Though Dusty almost made Giselle an accessory to a murder it seemed to have attracted the attention of brawny suited men atop a balcony. As Giselle was finding, there were benefits to the girls' madness.
"I think we're getting noticed," Giselle noted, giving a cheesy thumbs up.
Problematically, the girls attracted a rotund man in a fuzzy grey mask who clamped his hand on Giselle's shoulder.
"I smell human," he cooed, baring gold vampire fangs.
"Son, if that hand isn't off her shoulder in ten seconds," Dusty began "then you're gonna find that hand shoved ten inches up your sorry ass."
Hand removed. Fat man hustling away. Human saved. Pixie pleased.
Sofi frowned as she gazed up at a granite door lodged between two mirrors, "Not fast enough. Madam Wanda said if we don't save the guys with the quickness, they could be stuck like that forevs."
Tristabelle twirled into the group, her sparkling crystal-littered dress fluttering about, the light from the mirrors turning her into a 5'10" ocean dazzled with sun glitter.
"Children, I have the solution."
Any gamer knew when there's a tough dungeon, you roll with your strongest party member. And Giselle had seen there's no one stronger than a princess who tortured gang members with thousand dollar pumps and browbeat them with languages that existed before Christ.
"Dusty, if you would please, come with me," Tristabelle requested.
Dusty's face brightened with such grand glee one would never know the irascible pixie was about to maul a woman in a rooster mask.
"Giselle, it would be most desirable if you accompanied us," Tristabelle announced to a loud scoff from Dusty.
Of course Giselle had to come! What did Dusty know? The toughest charact
er in the game would be nothing without the plucky resolve of the main character.
"What's going on?" Sofi asked.
Tristabelle replied, "I have found a group, an influential one, whose splendiferous lust for elves, fae, and humans makes for a satiable fetish. Far simpler than if they had a ghoul and goblin fetish like some."

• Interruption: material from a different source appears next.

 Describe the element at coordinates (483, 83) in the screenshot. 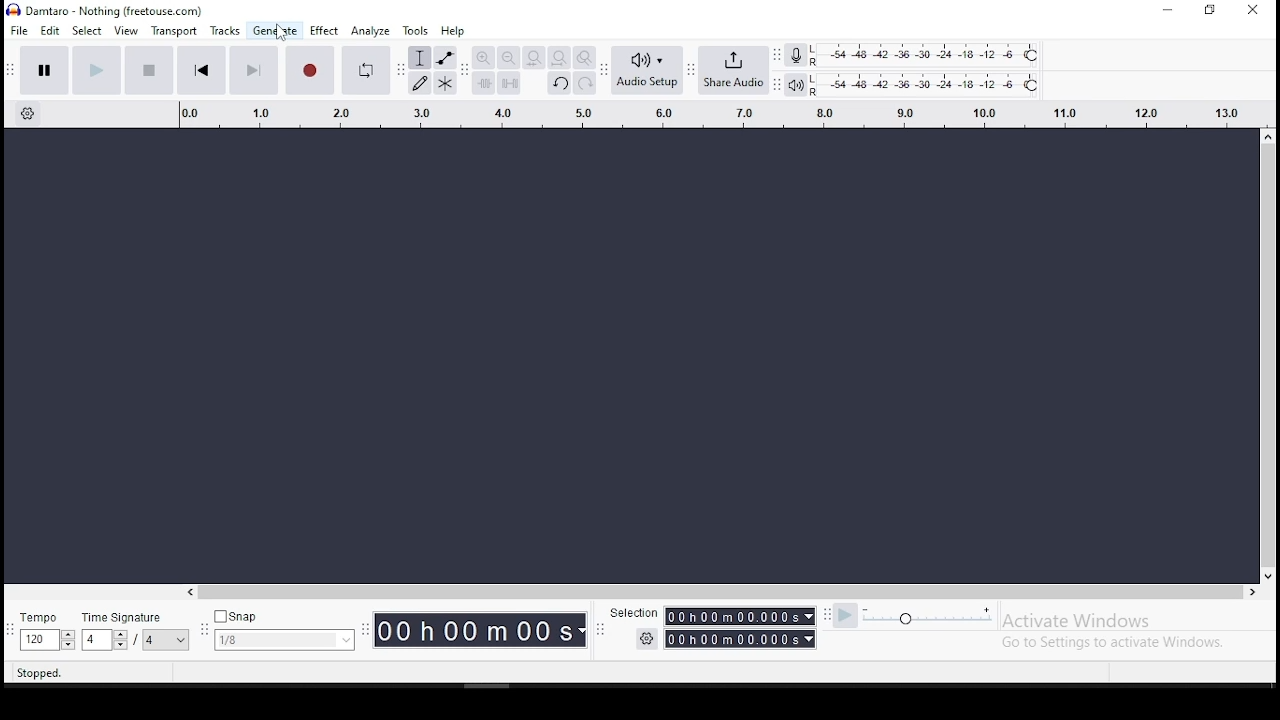

I see `trim audio outside selection` at that location.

Fleur planted her hands on her hips, "I won't be judged by the likes of you."
"Wait," Giselle said, hand up, "You really want me to go?"
"Despite your vapid personality, and your rather inane stream of commentary, you exhibit a certain sexiness, a certain erotic heat."
"You probably could have only said the third part," Giselle admonished Tristabelle with her head hung low.
Tristabelle went on, "If we impress them, then perhaps the road to Belphegor lays open."
Impress them? Certainly not with her encyclopedic World of Warcraft knowledge. But the way Tristabelle spoke, this was a command on the battlefield not a request from a roommate. As eager as Giselle was to grope, kiss, fondle, basically molest the pixie and the elf, she wasn't certain being at the mercy of the VIP list of a demon party was conducive to living to see nineteen. Though having the deadliest figure-skater since Tonya Harding and a woman who can weaponize the world's most abundant resource watching her back could avert any danger. On the other hand, the road to Belphegor could be paved with Giselle roadkill.
"Isn't this kind of dangerous? Like super kind of dangerous?" Giselle pondered. "These could be terrible, terrible people."
"Giselle, those in our position have no choice. We may have to crush a cup of wine with necromancers or demon sorceresses. Or...," she tilted her head to the other girls, "we may be forced to ally with reprobates, alcoholics, and fools."
Offense marked Sofi's furrowed brow, "Don't call Fleur a fool."
"She was talking about you, fool," Fleur shot back.
"Heavens, no. It was meant to be a catchall for all of you."
Giselle was bedeviled by uncertainty. The stakes kept escalating, and the danger never left. If her first couple days in New York had been punctuated with kidnappings, murders, torture, and incredible parties, what would parents’ day at Hemera be like?